GIVEN RECORDS:
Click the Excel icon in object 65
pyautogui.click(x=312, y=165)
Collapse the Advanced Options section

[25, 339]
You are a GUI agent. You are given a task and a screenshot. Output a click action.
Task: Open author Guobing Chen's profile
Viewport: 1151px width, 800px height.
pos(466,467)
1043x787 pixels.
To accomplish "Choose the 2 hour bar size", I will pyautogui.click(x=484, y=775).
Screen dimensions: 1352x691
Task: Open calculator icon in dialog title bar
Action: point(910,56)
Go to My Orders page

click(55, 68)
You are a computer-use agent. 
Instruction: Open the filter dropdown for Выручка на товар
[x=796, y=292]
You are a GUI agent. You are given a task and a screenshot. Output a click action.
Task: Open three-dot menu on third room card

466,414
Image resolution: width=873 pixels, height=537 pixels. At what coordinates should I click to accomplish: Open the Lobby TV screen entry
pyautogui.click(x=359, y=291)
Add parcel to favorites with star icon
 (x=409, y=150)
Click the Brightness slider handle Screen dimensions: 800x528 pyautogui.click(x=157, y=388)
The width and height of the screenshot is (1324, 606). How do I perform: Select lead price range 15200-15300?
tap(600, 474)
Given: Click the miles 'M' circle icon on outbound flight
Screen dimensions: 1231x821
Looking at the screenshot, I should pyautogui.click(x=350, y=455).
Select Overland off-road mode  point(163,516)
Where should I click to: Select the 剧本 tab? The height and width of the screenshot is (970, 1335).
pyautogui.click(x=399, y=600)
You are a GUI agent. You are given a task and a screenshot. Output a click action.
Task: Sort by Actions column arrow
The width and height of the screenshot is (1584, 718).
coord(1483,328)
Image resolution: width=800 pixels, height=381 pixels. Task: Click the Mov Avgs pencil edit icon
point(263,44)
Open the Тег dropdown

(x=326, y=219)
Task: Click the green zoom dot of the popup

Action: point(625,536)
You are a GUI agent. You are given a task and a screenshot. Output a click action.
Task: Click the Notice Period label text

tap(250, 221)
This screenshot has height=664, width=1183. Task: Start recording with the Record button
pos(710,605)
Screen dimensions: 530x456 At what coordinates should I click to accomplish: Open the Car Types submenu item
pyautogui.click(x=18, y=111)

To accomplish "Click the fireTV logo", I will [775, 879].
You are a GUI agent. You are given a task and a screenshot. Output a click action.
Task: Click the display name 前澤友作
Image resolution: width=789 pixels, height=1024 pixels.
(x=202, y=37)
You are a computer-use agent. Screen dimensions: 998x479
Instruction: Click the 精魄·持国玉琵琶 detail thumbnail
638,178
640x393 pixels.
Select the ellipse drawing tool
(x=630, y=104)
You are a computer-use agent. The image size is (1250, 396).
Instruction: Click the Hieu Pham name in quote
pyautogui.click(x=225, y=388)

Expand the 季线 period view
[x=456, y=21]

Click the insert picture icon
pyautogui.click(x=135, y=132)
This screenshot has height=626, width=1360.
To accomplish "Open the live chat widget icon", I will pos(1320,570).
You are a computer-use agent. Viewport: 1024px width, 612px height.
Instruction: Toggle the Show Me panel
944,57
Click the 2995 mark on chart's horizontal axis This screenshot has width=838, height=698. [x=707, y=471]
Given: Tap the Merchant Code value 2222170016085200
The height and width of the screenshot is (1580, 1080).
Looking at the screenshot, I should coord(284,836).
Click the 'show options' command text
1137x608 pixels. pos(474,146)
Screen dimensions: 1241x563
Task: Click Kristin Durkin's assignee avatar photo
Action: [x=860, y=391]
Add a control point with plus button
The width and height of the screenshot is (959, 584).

WHAT THE TASK REQUIRES:
What is needed is a faithful transcription of every entry.

REPLY:
Click the Excel icon in object 65
pyautogui.click(x=312, y=165)
Collapse the Advanced Options section

[25, 339]
You are a GUI agent. You are given a task and a screenshot. Output a click action.
Task: Open author Guobing Chen's profile
Viewport: 1151px width, 800px height.
pos(466,467)
1043x787 pixels.
To accomplish "Choose the 2 hour bar size", I will pyautogui.click(x=484, y=775).
Screen dimensions: 1352x691
Task: Open calculator icon in dialog title bar
Action: point(910,56)
Go to My Orders page

click(55, 68)
You are a computer-use agent. 
Instruction: Open the filter dropdown for Выручка на товар
[x=796, y=292]
You are a GUI agent. You are given a task and a screenshot. Output a click action.
Task: Open three-dot menu on third room card

466,414
Image resolution: width=873 pixels, height=537 pixels. At what coordinates should I click to accomplish: Open the Lobby TV screen entry
pyautogui.click(x=359, y=291)
Add parcel to favorites with star icon
 (x=409, y=150)
Click the Brightness slider handle Screen dimensions: 800x528 pyautogui.click(x=157, y=388)
The width and height of the screenshot is (1324, 606). How do I perform: Select lead price range 15200-15300?
tap(600, 474)
Given: Click the miles 'M' circle icon on outbound flight
Screen dimensions: 1231x821
Looking at the screenshot, I should pyautogui.click(x=350, y=455).
Select Overland off-road mode  point(163,516)
Where should I click to: Select the 剧本 tab? The height and width of the screenshot is (970, 1335).
pyautogui.click(x=399, y=600)
You are a GUI agent. You are given a task and a screenshot. Output a click action.
Task: Sort by Actions column arrow
The width and height of the screenshot is (1584, 718).
coord(1483,328)
Image resolution: width=800 pixels, height=381 pixels. Task: Click the Mov Avgs pencil edit icon
point(263,44)
Open the Тег dropdown

(x=326, y=219)
Task: Click the green zoom dot of the popup

Action: point(625,536)
You are a GUI agent. You are given a task and a screenshot. Output a click action.
Task: Click the Notice Period label text

tap(250, 221)
This screenshot has height=664, width=1183. Task: Start recording with the Record button
pos(710,605)
Screen dimensions: 530x456 At what coordinates should I click to accomplish: Open the Car Types submenu item
pyautogui.click(x=18, y=111)

To accomplish "Click the fireTV logo", I will [775, 879].
You are a GUI agent. You are given a task and a screenshot. Output a click action.
Task: Click the display name 前澤友作
Image resolution: width=789 pixels, height=1024 pixels.
(x=202, y=37)
You are a computer-use agent. Screen dimensions: 998x479
Instruction: Click the 精魄·持国玉琵琶 detail thumbnail
638,178
640x393 pixels.
Select the ellipse drawing tool
(x=630, y=104)
You are a computer-use agent. The image size is (1250, 396).
Instruction: Click the Hieu Pham name in quote
pyautogui.click(x=225, y=388)

Expand the 季线 period view
[x=456, y=21]

Click the insert picture icon
pyautogui.click(x=135, y=132)
This screenshot has height=626, width=1360.
To accomplish "Open the live chat widget icon", I will pos(1320,570).
You are a computer-use agent. Viewport: 1024px width, 612px height.
Instruction: Toggle the Show Me panel
944,57
Click the 2995 mark on chart's horizontal axis This screenshot has width=838, height=698. [x=707, y=471]
Given: Tap the Merchant Code value 2222170016085200
The height and width of the screenshot is (1580, 1080).
Looking at the screenshot, I should coord(284,836).
Click the 'show options' command text
1137x608 pixels. pos(474,146)
Screen dimensions: 1241x563
Task: Click Kristin Durkin's assignee avatar photo
Action: [x=860, y=391]
Add a control point with plus button
The width and height of the screenshot is (959, 584).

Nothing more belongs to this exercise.